─── Excerpt to read

Price is what you pay, value is what you get.
This is one of the more frequently quoted Warren Buffett phrases, and it forms the basis of the Meaning of Value research we’ve recently conducted on behalf of Royal London. We’ll return to the first part of that equation later, but in the first instance, let’s focus on value.
Value is subjective, and in context to the product or service you are purchasing. People will make different value judgements for different products or services on a daily basis. Most importantly, it is the end consumer who decides whether something is of value to them or not. You can help people make this decision, but you can’t tell people how to think.
This is all well and good, but for financial services firms, Consumer Duty introduced a new regulatory requirement to ensure your products and/or services represent fair value.
While the consumer remains the ultimate arbitrator, all firms need to make an assessment as to what clients and customers want and need. It is the firm’s responsibility to build products or services that not only meet these needs, but also represent fair value.
Price will be a factor here, but not the sole factor. Other aspects such as level of service and quality of communications will also come into play.
So for our research we wanted to understand what consumers value from advice, and also how satisfied they are. The below chart shows the results of this exercise.

──────

▸ Set problem 1
Revise the passage on fair value from "Value is subjective, and" up to and including "also represent fair value.", putting "arbiter" in place of "arbitrator".
▸ Set problem 2
Reproduce the entries from the line with "Given: Click the 添加视频文件夹 folder icon" up to and including the line with "Click the end" precisely as they appear.
The passage and the entries that follow it come from unrelated sources.

─── Rows

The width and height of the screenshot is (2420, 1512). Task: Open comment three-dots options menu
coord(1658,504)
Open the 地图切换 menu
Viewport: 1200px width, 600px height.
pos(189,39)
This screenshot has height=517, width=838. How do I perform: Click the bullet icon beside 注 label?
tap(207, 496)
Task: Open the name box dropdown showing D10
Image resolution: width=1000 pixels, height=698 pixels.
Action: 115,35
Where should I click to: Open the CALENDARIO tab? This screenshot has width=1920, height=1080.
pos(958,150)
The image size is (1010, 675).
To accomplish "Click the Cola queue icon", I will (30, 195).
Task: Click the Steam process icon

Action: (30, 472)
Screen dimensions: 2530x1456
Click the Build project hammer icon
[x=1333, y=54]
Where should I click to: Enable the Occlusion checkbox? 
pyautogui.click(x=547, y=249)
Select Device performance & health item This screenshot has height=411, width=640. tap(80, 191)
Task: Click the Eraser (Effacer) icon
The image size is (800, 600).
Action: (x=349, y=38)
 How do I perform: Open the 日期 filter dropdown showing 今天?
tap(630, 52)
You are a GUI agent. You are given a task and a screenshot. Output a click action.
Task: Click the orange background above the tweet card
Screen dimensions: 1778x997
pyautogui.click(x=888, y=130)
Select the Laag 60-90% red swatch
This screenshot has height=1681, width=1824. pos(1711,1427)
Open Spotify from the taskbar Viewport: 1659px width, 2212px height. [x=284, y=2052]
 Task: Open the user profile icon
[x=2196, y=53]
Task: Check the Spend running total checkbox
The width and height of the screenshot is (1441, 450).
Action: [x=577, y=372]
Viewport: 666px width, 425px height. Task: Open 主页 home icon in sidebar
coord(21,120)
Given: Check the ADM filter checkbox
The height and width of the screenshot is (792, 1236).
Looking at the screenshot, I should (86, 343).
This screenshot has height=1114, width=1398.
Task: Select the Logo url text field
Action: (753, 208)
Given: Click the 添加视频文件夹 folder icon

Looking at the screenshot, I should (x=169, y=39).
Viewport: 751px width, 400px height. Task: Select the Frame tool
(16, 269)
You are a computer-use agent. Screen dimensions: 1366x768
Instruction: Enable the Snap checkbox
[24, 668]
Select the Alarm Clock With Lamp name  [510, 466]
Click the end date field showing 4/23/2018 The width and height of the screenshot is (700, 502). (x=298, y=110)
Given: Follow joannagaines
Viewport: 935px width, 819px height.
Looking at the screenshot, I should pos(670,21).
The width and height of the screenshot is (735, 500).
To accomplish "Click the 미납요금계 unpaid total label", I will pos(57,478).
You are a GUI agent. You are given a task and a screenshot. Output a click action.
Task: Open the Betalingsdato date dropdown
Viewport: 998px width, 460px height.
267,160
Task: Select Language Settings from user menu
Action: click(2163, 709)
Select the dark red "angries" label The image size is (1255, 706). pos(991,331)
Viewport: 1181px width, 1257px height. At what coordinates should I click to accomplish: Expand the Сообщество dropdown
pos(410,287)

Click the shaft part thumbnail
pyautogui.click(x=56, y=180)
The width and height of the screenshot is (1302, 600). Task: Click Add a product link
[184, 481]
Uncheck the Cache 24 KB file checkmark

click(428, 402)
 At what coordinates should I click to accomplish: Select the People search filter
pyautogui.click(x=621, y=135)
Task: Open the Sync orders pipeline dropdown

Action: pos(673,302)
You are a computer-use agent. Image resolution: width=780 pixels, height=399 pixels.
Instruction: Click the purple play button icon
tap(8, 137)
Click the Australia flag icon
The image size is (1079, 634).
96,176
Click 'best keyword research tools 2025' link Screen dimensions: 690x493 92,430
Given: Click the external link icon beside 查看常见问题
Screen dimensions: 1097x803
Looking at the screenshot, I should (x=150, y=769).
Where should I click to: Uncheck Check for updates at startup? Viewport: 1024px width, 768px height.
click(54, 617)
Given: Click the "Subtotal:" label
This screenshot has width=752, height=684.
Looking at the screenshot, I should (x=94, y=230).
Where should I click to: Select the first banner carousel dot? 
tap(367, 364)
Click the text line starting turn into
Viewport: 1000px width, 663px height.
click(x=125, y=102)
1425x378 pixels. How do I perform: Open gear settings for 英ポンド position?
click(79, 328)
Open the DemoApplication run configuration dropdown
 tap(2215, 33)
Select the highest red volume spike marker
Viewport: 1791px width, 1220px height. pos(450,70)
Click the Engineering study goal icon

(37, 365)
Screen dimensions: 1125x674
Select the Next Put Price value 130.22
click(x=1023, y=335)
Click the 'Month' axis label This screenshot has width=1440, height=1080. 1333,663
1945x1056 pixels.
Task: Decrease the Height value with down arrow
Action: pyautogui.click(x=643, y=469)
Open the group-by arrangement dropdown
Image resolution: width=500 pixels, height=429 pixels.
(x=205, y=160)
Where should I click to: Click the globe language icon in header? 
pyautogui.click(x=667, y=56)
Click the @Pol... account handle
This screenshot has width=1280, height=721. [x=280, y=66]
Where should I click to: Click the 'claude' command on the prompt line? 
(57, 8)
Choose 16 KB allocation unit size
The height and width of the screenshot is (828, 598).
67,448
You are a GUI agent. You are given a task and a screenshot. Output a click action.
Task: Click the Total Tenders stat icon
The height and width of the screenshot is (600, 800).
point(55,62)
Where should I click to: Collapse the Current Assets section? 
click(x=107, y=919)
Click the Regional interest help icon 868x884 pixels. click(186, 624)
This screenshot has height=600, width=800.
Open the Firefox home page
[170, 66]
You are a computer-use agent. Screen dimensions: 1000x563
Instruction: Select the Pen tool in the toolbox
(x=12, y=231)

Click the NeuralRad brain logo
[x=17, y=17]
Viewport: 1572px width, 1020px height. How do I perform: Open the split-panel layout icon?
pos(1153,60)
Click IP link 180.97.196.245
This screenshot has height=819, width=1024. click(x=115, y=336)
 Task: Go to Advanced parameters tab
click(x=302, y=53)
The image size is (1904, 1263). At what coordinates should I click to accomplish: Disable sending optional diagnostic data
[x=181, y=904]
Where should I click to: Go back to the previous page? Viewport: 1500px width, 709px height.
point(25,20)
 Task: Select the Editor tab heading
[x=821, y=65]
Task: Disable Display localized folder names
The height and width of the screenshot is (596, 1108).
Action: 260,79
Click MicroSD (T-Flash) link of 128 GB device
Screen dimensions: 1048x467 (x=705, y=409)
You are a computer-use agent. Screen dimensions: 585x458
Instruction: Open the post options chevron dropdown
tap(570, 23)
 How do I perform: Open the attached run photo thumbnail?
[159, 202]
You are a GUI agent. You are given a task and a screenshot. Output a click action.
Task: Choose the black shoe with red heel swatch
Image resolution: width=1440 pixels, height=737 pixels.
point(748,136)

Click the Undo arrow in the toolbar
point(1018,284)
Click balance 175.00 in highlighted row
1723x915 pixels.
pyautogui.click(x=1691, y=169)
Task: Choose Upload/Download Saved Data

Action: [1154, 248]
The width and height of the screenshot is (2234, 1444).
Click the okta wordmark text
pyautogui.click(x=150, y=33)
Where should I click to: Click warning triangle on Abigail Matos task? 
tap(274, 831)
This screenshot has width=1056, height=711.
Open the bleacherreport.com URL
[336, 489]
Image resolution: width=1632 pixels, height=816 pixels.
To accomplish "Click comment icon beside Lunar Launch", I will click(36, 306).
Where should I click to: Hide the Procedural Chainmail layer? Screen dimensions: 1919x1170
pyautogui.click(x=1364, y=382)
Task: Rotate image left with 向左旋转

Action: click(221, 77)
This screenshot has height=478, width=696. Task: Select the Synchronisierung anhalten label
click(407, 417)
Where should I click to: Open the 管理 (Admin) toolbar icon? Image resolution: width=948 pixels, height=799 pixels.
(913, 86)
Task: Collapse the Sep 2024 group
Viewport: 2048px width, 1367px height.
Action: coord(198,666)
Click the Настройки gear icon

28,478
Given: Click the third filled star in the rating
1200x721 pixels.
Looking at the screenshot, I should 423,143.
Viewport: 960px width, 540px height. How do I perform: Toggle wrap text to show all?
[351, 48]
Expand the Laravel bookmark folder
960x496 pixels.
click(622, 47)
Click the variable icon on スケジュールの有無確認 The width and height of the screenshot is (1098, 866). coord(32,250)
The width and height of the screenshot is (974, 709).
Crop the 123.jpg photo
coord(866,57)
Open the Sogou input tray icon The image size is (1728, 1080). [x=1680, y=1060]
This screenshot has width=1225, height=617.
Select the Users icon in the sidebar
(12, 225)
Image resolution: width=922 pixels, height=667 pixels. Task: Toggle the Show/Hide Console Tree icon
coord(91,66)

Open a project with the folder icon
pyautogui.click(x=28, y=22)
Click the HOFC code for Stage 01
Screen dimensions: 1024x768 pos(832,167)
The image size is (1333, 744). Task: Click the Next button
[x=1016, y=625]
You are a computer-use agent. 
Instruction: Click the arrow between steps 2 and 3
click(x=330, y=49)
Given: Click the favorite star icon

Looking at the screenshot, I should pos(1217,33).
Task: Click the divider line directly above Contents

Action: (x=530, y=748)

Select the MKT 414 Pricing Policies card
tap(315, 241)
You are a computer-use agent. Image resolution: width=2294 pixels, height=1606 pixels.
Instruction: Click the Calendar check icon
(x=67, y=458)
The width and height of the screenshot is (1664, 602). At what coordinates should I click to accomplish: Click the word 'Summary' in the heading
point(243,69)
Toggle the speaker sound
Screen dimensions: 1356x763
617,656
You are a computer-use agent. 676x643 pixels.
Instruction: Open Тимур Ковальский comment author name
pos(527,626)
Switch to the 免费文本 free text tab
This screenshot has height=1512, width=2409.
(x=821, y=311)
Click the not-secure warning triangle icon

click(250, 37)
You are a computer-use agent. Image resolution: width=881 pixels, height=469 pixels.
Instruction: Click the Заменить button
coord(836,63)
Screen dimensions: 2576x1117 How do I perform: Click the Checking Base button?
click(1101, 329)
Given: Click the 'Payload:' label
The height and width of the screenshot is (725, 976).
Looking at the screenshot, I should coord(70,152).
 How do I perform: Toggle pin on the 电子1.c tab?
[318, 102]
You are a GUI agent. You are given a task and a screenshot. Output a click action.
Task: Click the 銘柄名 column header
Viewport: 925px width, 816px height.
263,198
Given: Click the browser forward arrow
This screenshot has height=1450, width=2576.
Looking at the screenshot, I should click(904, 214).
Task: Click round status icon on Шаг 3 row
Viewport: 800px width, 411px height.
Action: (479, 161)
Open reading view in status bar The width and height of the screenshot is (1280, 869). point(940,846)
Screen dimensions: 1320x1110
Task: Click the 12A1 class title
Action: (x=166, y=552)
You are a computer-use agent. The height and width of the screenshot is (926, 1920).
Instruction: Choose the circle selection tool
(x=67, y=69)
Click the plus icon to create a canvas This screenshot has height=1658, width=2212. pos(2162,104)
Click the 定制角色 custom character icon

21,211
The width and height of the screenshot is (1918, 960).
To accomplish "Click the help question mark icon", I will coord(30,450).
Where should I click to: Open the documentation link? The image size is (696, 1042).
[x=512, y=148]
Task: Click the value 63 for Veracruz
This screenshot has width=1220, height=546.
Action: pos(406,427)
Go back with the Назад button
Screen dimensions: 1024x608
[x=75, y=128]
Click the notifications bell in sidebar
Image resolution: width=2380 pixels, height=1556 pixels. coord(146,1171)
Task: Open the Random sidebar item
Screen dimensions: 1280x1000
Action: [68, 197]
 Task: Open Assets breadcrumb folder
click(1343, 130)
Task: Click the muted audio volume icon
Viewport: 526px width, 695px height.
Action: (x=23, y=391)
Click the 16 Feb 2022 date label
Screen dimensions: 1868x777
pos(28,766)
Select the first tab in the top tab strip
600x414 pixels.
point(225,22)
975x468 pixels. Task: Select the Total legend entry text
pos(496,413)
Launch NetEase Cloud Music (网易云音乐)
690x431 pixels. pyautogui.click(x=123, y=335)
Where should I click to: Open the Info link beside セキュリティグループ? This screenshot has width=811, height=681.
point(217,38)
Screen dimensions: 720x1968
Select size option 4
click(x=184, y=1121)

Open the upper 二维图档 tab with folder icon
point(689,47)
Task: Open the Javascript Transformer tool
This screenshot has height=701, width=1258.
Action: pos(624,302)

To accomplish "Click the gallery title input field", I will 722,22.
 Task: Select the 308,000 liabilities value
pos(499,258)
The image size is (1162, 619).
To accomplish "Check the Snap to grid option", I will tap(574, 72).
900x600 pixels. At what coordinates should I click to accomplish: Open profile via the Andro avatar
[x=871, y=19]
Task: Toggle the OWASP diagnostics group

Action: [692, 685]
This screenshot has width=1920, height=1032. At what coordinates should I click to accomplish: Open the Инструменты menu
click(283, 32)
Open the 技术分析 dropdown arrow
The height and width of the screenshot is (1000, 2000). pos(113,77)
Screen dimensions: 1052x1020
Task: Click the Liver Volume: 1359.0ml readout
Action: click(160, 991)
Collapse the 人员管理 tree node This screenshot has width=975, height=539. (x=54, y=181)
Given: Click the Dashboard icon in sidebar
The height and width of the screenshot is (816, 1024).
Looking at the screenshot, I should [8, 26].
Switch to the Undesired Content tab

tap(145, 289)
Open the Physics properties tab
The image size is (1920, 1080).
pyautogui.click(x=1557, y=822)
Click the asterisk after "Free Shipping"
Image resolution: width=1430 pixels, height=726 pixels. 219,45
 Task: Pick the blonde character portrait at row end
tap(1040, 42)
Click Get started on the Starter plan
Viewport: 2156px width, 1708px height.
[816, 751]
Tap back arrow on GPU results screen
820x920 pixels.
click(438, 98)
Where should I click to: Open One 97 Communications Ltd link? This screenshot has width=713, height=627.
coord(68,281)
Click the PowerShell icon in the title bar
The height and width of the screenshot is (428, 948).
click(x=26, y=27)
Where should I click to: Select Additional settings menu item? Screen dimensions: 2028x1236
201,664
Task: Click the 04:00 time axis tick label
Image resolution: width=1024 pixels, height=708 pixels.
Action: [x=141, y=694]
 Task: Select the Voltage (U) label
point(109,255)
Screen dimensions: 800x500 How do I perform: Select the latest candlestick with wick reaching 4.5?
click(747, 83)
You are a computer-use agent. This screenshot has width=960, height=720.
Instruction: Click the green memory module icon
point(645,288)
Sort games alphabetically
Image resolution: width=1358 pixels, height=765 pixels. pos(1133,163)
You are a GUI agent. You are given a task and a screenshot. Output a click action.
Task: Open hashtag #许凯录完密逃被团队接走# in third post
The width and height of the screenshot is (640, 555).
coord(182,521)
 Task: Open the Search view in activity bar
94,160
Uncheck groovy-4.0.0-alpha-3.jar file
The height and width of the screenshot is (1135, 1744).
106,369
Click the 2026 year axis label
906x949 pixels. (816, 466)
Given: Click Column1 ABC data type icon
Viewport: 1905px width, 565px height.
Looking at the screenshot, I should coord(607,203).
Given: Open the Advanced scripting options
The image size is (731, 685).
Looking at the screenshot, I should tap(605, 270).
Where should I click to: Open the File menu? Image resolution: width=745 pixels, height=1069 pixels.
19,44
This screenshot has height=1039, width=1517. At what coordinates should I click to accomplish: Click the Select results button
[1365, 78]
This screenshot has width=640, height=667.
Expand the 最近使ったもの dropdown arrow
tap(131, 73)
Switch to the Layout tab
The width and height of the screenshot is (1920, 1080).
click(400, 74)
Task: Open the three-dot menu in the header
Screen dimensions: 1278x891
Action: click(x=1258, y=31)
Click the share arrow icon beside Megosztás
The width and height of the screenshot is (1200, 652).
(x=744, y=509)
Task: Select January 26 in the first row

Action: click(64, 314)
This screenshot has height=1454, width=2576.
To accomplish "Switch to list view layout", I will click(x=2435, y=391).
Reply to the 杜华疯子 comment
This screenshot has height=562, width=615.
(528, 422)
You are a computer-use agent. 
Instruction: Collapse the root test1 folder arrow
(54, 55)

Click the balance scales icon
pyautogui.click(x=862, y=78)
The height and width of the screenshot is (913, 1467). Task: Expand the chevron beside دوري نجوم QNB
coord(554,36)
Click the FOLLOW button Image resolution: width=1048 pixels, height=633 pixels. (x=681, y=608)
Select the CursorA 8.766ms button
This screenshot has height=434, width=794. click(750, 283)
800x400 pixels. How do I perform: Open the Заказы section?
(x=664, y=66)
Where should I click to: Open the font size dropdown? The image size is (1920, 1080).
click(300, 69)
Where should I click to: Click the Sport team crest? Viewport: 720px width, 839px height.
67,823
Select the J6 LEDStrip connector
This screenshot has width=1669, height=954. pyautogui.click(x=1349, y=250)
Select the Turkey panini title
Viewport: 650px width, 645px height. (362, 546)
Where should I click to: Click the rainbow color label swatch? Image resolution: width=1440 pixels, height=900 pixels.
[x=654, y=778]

──────

▸ Response 1
Value is subjective, and in context to the product or service you are purchasing. People will make different value judgements for different products or services on a daily basis. Most importantly, it is the end consumer who decides whether something is of value to them or not. You can help people make this decision, but you can’t tell people how to think.
This is all well and good, but for financial services firms, Consumer Duty introduced a new regulatory requirement to ensure your products and/or services represent fair value.
While the consumer remains the ultimate arbiter, all firms need to make an assessment as to what clients and customers want and need. It is the firm’s responsibility to build products or services that not only meet these needs, but also represent fair value.

▸ Response 2
Given: Click the 添加视频文件夹 folder icon

Looking at the screenshot, I should (x=169, y=39).
Viewport: 751px width, 400px height. Task: Select the Frame tool
(16, 269)
You are a computer-use agent. Screen dimensions: 1366x768
Instruction: Enable the Snap checkbox
[24, 668]
Select the Alarm Clock With Lamp name  [510, 466]
Click the end date field showing 4/23/2018 The width and height of the screenshot is (700, 502). (x=298, y=110)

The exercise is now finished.